The constant cooling and reheating of the machine's slave cylinder was very wasteful and ineffective, however, these steam engines allowed water to be pumped from deeper depths than was possible before their appearance. In the year, a version of the steam engine appeared, created by Watt in collaboration with Matthew Boulton, the main innovation of which was the removal of the condensation process in a special separate chamber (condenser). This chamber was placed in a cold water bath and connected to the cylinder by a tube overlapped by a valve. A special small vacuum pump (a prototype of a condensate pump) was connected to the condensation chamber, driven by a rocker and used to remove condensate from the condenser. The resulting hot water was supplied by a special pump (a prototype of a feed pump) back to the boiler. Another radical innovation was the closure of the upper end of the working cylinder, in the upper part of which there was now low pressure steam. The same steam was present in the double jacket of the cylinder, maintaining its constant temperature. During the upward movement of the piston, this vapor was transmitted through special pipes to the lower part of the cylinder, in order to undergo condensation during the next stroke. The machine, in fact, ceased to be "atmospheric", and its power now depended on the pressure difference between the low pressure steam and the vacuum that it could get. In the Newcomen steam engine, the piston was lubricated with a small amount of water poured onto it from above, in Watt's car this became impossible, since there was now steam in the upper part of the cylinder, it was necessary to switch to lubrication with a mixture of grease and oil. The same grease was used in the cylinder rod oil seal.

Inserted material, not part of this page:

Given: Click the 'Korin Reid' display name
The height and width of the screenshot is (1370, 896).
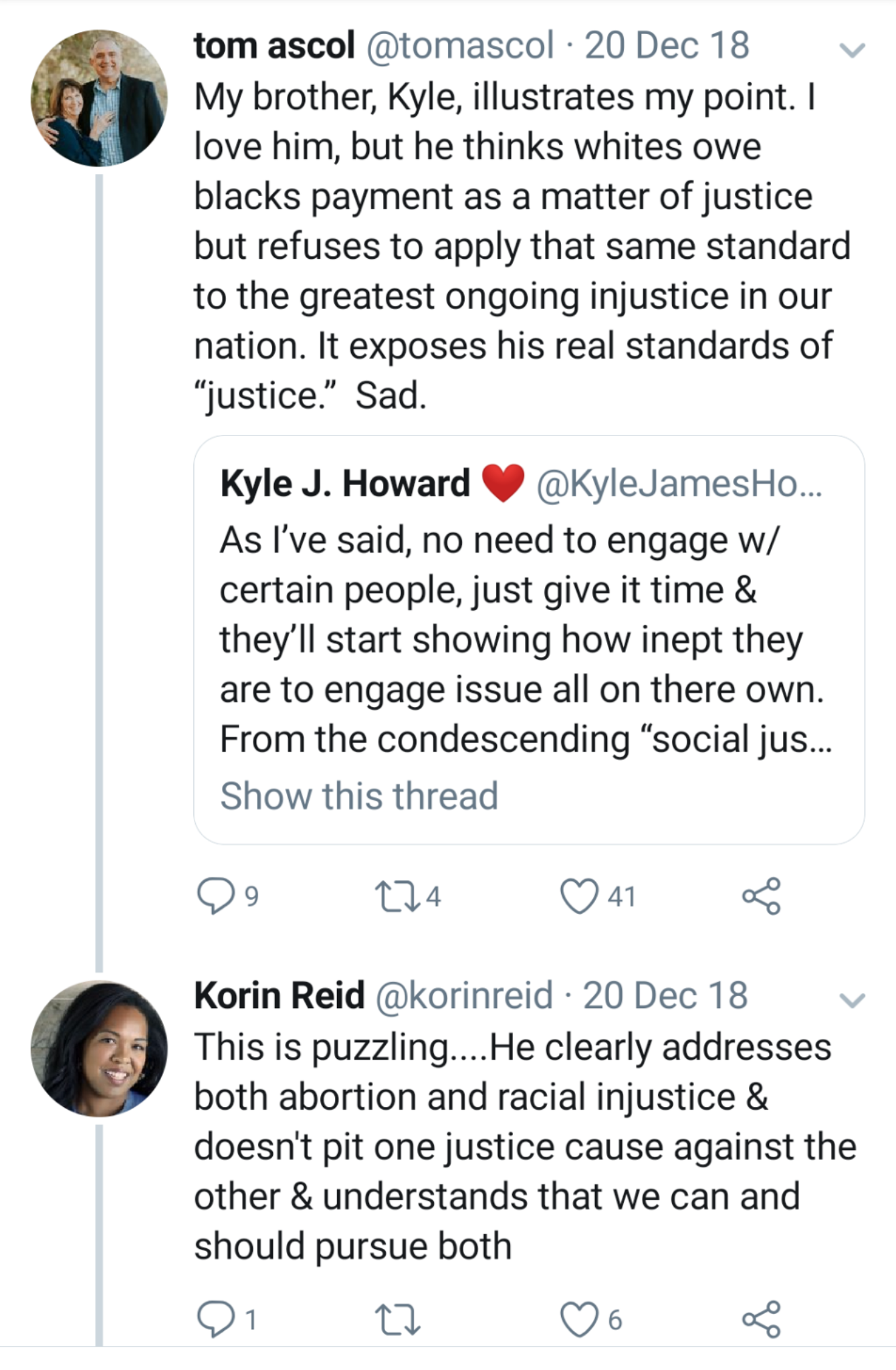Looking at the screenshot, I should point(279,995).
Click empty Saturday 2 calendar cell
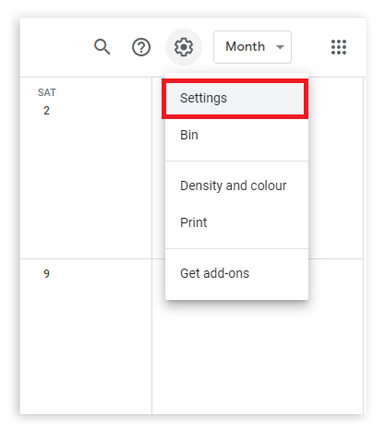The width and height of the screenshot is (391, 431). tap(86, 187)
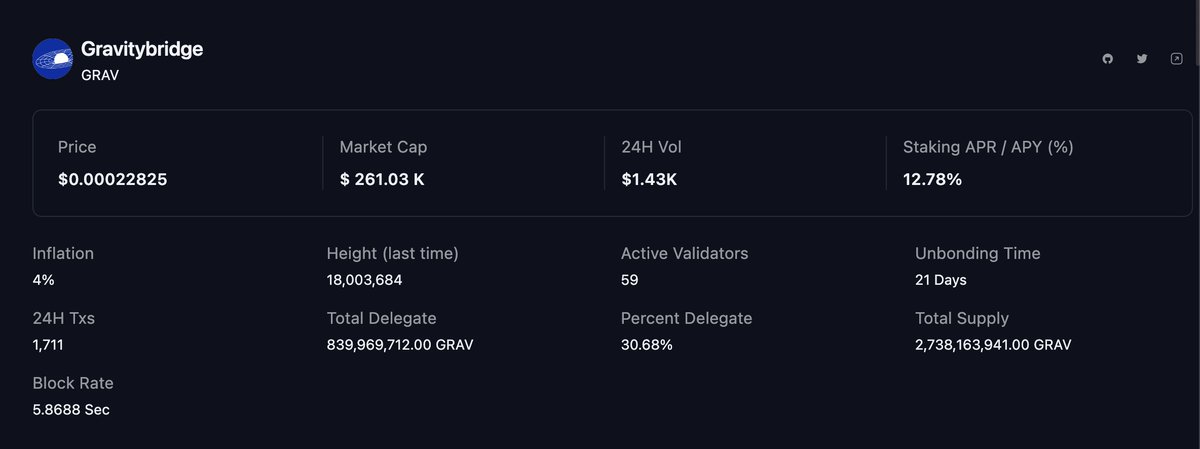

Vacuum steam engines, despite the obvious limitations of their efficiency, were relatively safe, they used low pressure steam, which was quite consistent with the general low level of boiler technology in the 18th century. Machine power was limited by low steam pressure, cylinder size, rate of fuel combustion and water evaporation in the boiler, as well as the size of the condenser. The maximum theoretical efficiency was limited by the relatively small temperature difference on both sides of the piston; it did vacuum machines intended for industrial use are too large and expensive.

Compression

The outlet port of the cylinder of the steam engine closes a little earlier than the piston reaches its extreme position, which leaves some of the exhaust steam in the cylinder. This means that there is a compression phase in the cycle of work, which forms the so-called "steam cushion", which slows down the movement of the piston in its extreme positions. It also eliminates the sudden pressure drop at the very beginning of the intake phase when fresh steam enters the cylinder.

Advance

The described effect of the "steam cushion" is also enhanced by the fact that the admission of fresh steam into the cylinder begins somewhat earlier than the piston reaches the end position, that is, there is some advance of the admission. This advance is necessary so that before the piston begins its working stroke under the action of fresh steam, the steam would have time to fill the dead space that arose as a result of the previous phase, that is, the intake-exhaust channels and the volume of the cylinder that is not used for the movement of the piston.

Simple extension

Simple expansion assumes that the steam only works when it expands in the cylinder, and the exhaust steam is released directly into the atmosphere or enters a special condenser. In this case, the residual heat of the steam can be used, for example, for heating a room or a vehicle, as well as for preheating the water entering the boiler.

Compound

During the expansion process in the cylinder of the high-pressure machine, the temperature of the steam drops in proportion to its expansion. Since there is no heat exchange in this case (adiabatic process), it turns out that steam enters the cylinder with a higher temperature than it leaves. Such temperature changes in the cylinder lead to a decrease in the efficiency of the process.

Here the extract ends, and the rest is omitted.